#### Extrait:
Ouagadougou - Les députés ont diversement apprécié la déclaration de politique générale présentée mercredi par le Premier ministre Luc Adolphe Tiao, devant l’Assemblée nationale.
Les élus nationaux ont jugé la politique générale du gouvernement, positivement ou négativement, selon leur connotation politique. Pour Ablassé Ouédraogo, président de « Le Faso Autrement » (opposition), le choix de placer le secteur minier au cœur du développement du pays, n’est pas la meilleure option.
Gilbert Noël Ouédraogo, le président de l’Alliance pour la démocratie et la fédération/ Rassemblement démocratique africain (ADF/RDA) (mouvance) estime que le discours est « assez bien dosé » et pose « les préoccupations essentielles ».
Pour Me Bénéwendé Sankara, président de l’Union pour la renaissance/parti sankariste (opposition), le Premier ministre a survolé la question de la corruption et l’impunité. « Pendant qu’il prononce son discours, il ya des cas qui interpellent notre conscience comme celui de Guiro, de l’ambassadeur burkinabè à Paris, Joseph Paré. Ce sont des questions qui érodent la démocratie », a-t-il dit.
« En une heure, il (Le Premier ministre, ndlr) a ramassé les éléments essentiels et nous pensons que le discours est très bien », a réagi Bila Gérard Seghda du Congrès pour la démocratie et le progrès (CDP), parti au pouvoir.
Voici l’intégralité de leurs déclarations :
Ablassé Ouédraogo, président de « Le Faso Autrement », opposition : Ce que nous avons à reprocher à son discours qui est un discours d’investiture, c’est qu’il n ya pas de date indicative quand à la mise en œuvre de tout ce qu’il a proposé. C’est un discours fleuve, 39 pages, 75mn et on vous donne 15mn de suspension pour préparer des questions. Nous avons proposé qu’avec les technologies modernes dont nous disposons, qu’on adopte une autre formule qui puisse permettre aux députés de disposer du discours pendant quelques heures, de le lire avant de revenir en salle se prononcer. De toutes les façons, cela se terminera par un vote. Ce que nous avons vu aussi, c’est cette tendance à placer les sociétés minières comme le poumon du développement de notre pays. Les ressources minières sont un don de Dieu, elles sont épuisables. Ce qui veut dire qu’il vaut mieux se baser sur quelque chose de sûr pour construire l’avenir. Pour un pays comme le Burkina, je pense que l’agriculture et l’élevage demeurent les piliers de notre développement. Pour être en équilibre, il faut marcher sur deux pieds. On peut avancer dans l’exploitation minière tout en gardant en tête que la fin (de l’exploitation minière ndlr) peut arriver à tout moment et surtout se concentrer sur le développement agricole et l’élevage, si on veut donner un avenir aux générations futures. Mais il faut être conscient, son action c’est entre maintenant et novembre 2015. Je ne pense pas qu’il puisse faire beaucoup de choses en deux ans et demi. Nous sommes en train de l’écouter, nous prendrons donc notre décision en fonction des réponses que nous lui avons posées. »

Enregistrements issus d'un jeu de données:
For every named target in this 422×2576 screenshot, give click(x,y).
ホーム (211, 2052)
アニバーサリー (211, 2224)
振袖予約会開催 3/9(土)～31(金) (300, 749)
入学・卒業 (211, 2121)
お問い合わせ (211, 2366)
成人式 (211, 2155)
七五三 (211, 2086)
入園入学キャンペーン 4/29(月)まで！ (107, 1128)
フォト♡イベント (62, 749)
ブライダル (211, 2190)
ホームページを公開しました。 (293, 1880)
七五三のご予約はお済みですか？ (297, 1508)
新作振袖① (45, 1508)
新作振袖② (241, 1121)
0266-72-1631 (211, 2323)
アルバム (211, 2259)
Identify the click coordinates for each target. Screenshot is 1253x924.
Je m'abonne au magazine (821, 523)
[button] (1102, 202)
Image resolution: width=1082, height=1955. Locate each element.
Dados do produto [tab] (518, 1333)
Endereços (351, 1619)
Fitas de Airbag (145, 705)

==

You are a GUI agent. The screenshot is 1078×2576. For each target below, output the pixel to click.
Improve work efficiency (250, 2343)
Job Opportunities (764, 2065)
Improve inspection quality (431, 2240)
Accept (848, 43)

...

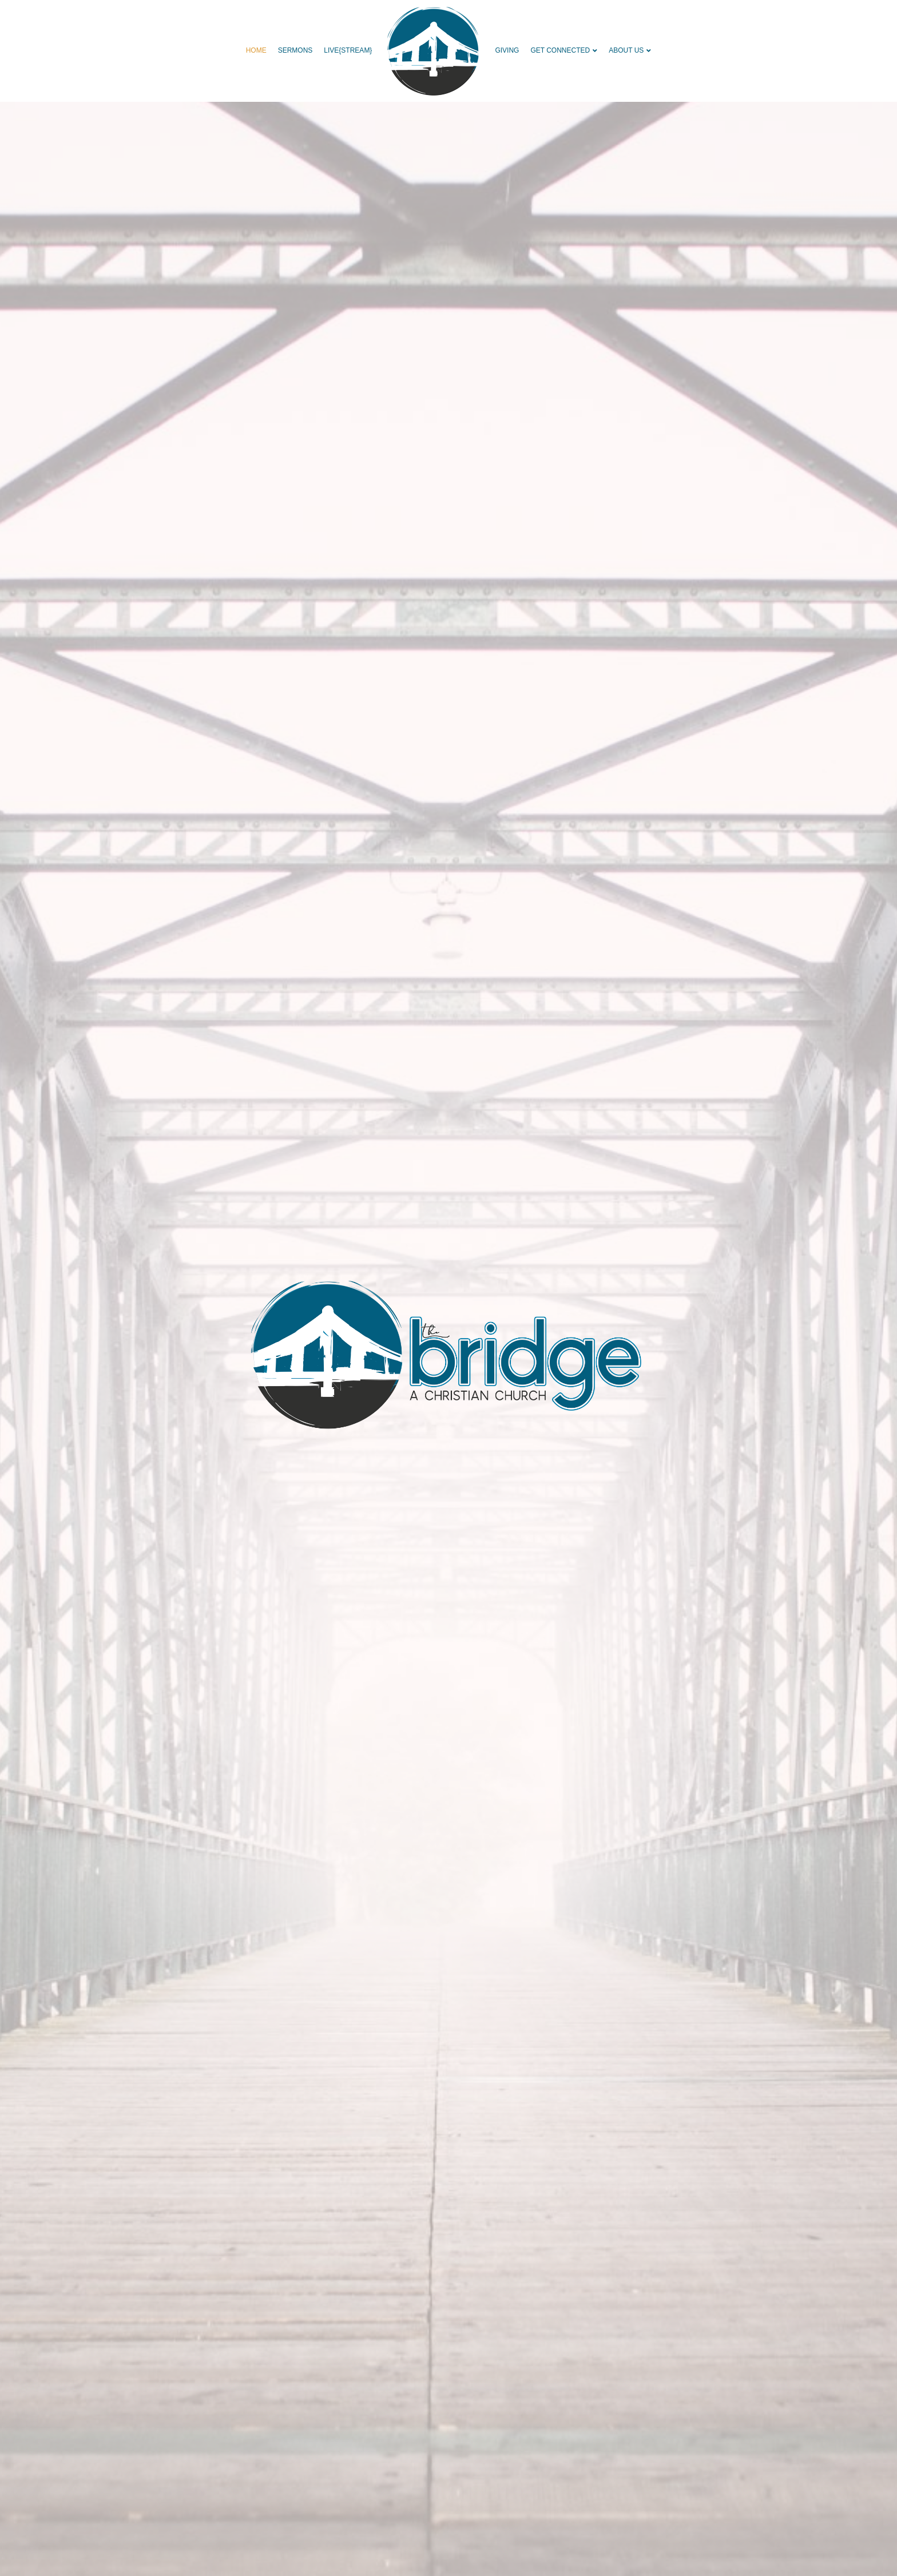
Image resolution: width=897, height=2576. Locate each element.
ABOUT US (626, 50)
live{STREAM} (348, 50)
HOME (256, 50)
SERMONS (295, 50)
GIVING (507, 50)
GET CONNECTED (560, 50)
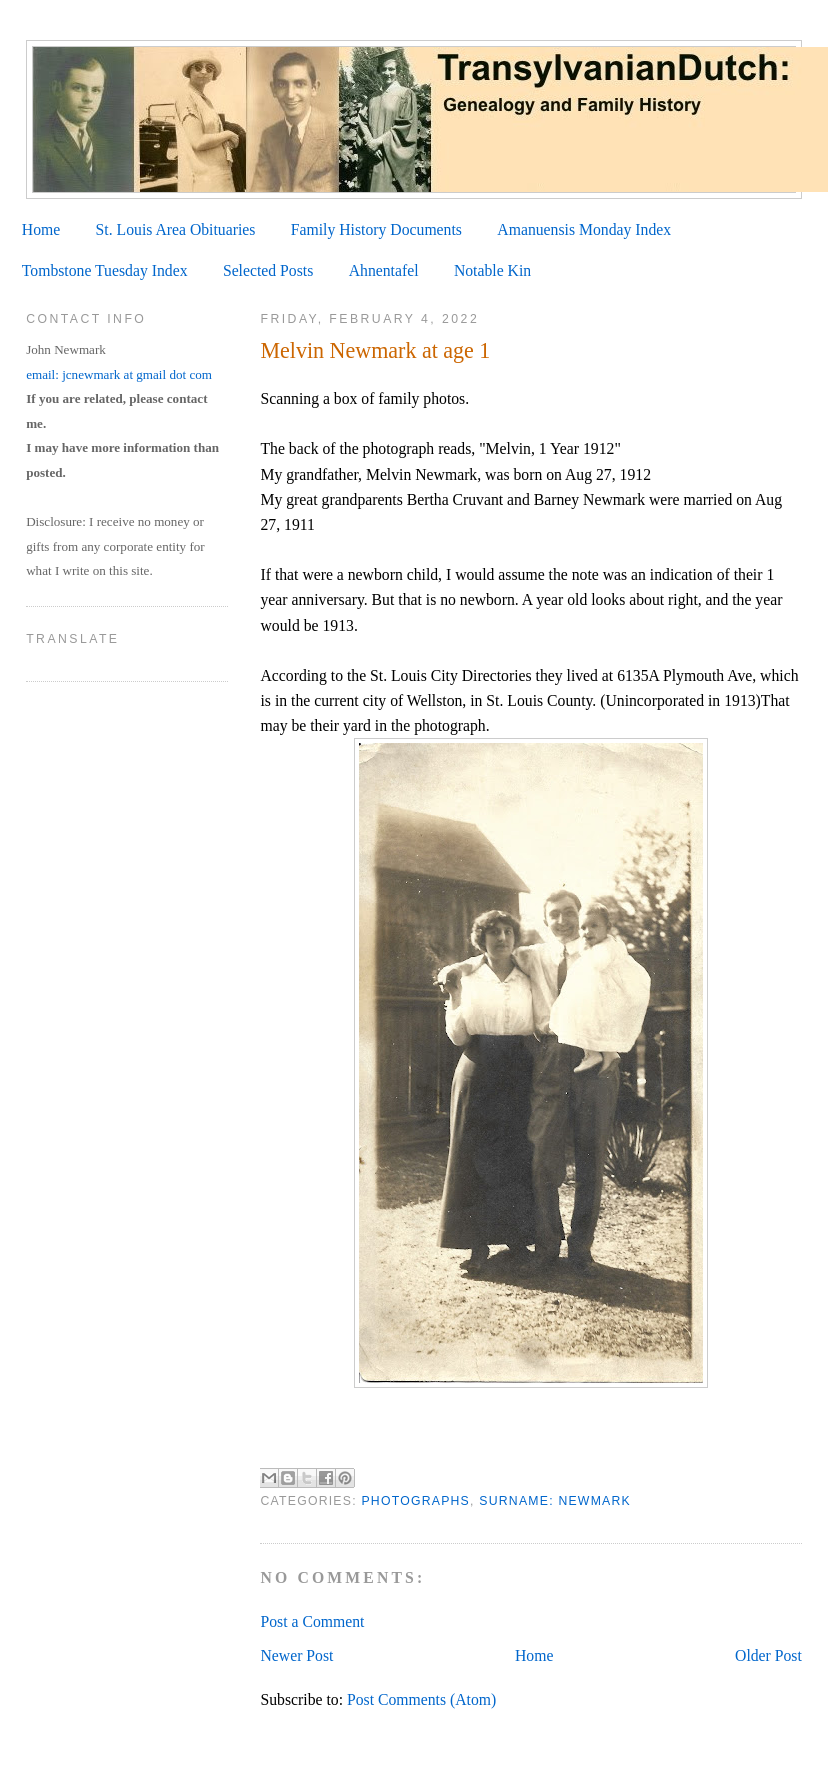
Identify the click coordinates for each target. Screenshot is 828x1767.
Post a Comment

#### Consigne 1:
Reproduisez mot pour mot le passage de l'extrait qui commence par « Gilbert Noël Ouédraogo, le » et se poursuit jusqu'à « parti au pouvoir. ».
#### Consigne 2:
D'après l'extrait, combien de pages comptait le discours du Premier ministre selon Ablassé Ouédraogo ?

#### Réponse 1:
Gilbert Noël Ouédraogo, le président de l’Alliance pour la démocratie et la fédération/ Rassemblement démocratique africain (ADF/RDA) (mouvance) estime que le discours est « assez bien dosé » et pose « les préoccupations essentielles ».
Pour Me Bénéwendé Sankara, président de l’Union pour la renaissance/parti sankariste (opposition), le Premier ministre a survolé la question de la corruption et l’impunité. « Pendant qu’il prononce son discours, il ya des cas qui interpellent notre conscience comme celui de Guiro, de l’ambassadeur burkinabè à Paris, Joseph Paré. Ce sont des questions qui érodent la démocratie », a-t-il dit.
« En une heure, il (Le Premier ministre, ndlr) a ramassé les éléments essentiels et nous pensons que le discours est très bien », a réagi Bila Gérard Seghda du Congrès pour la démocratie et le progrès (CDP), parti au pouvoir.

#### Réponse 2:
Le discours comptait 39 pages.